__TASK TO CARRY OUT__:
Write out all of the records, keeping each one exactly as written.

═════ AVAILABLE RECORDS

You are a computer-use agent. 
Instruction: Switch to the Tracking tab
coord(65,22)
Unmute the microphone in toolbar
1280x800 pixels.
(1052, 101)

══════════

__WRITTEN RESPONSE__:
You are a computer-use agent. 
Instruction: Switch to the Tracking tab
coord(65,22)
Unmute the microphone in toolbar
1280x800 pixels.
(1052, 101)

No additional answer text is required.